Which is not to suggest that McLane’s readings are untamed, shaggy things. If anything, they highlight her impressive directness and clarity, her keen ear for language, and a deep well of memory. A respected poet and critic herself — who won the National Book Critics Circle Nona Balakian Citation for Excellence in Reviewing in 2002 — reading McLane’s readings is like following the faint lines of a crude map she drew as she forged intuitively along.

A chapter titled “My Impasses” reassuringly recounts the turmoil McLane experienced as a student at Harvard, pulled between the poles of her professors’ poetics, with Helen Vendler’s “Poems, Poets, Poetry” representing “the apogee of a certain form of exegesis” and William Corbett’s wild and woolly poetry course proving “one could learn a lot about poems, and about the impact of poetry, by osmosis.” She bangs her head against Charles Olson and Frank O’Hara – even showing us the scars in the form of some blushworthy scrawlings from her notebook. It’s not so much a blooper reel as an honest appraisal of a halting first encounter: “To make visible my presumptions: this is what breakdowns and impasses allowed,” she writes.

One of the most enjoyable features of “My Poets” is the sheer agility of McLane’s poetic imagination, the ease with which one line awakens another. She reads Emily Dickinson through Susan Howe, George Oppen, and (convincingly) the language of the war on terror. She travels to England to immerse herself in the tradition, only to long for William Carlos Williams (“Going to England is a fast way to become American”). And her account of reading Chaucer takes a delightful circular detour around a single pebble of his oeuvre: the word kankedort — a term for an awkward situation which appears once in “Troilus and Criseyde” and seemingly nowhere else in all of our “Englysshe.” Elsewhere, a three-page chapter on Wallace Stevens feels – perhaps appropriately – more like a Wallace Stevens tattoo; an indelible mark on her reading life, sure, but seemingly no biggie.

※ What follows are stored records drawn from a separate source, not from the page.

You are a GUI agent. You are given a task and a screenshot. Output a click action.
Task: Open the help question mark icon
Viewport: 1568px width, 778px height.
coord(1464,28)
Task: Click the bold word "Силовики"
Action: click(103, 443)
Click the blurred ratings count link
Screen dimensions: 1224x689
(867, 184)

Her stunning centerpiece on Marianne Moore handily toggles between the rose of her “Roses Only” and H.D.’s “Sea Rose,” admiring each as a different petal (or thorn) of the same modernist bloom. And it’s not dryly posited as a thesis; it’s marked as a point of wonder for McLane – you can feel the pleasure she must have felt when first hearing their two unlikely voices tangled in associative chorus. “At her worst,” she observes at one point, “[Moore] is twee, or, alternately, insistent.” McLane hears the lesson in this, and follows it faithfully.

When she does get playful – as in “My Elizabeth Bishop / (My Gertrude Stein),” where she channels her grappling with Bishop’s complexities through the mantric/manic iterations that propel Stein’s lines – she doesn’t damage either in the process, and knows when to cap the cute. Some of her more whimsical chapters feel like Sunday puzzles, from the hit-single sampling intro provided by “Proem in the Form of a Q&A” to her sly investigation of the lenses of translation in “My Translated: An Abecedary” (“My Beowulf is Seamus Heaney”; “My Li Po is sometimes Ezra Pound”; “My Anne Carson is Anne Carson”). “My Poets II: An Envoi in the Form of a Cento” is an especially plush weave of footnotes and inspirations.

An invigorating mix of criticism, memoir, and marginalia from a writing life, “My Poets” wisely avoids slapping another sales pitch on poetry. If anything, McLane shows that poetry, and the wonders within, have been ours all along. She reminds us that poetry is bigger than all of us, yet exclusive to each of us; and that, when faced with a difficult poem, the reader’s role is never to tame it, but perhaps to simply heed some other wise words from Moore:

“The thing is to see the vision and not deny it; to care and admit that we do.”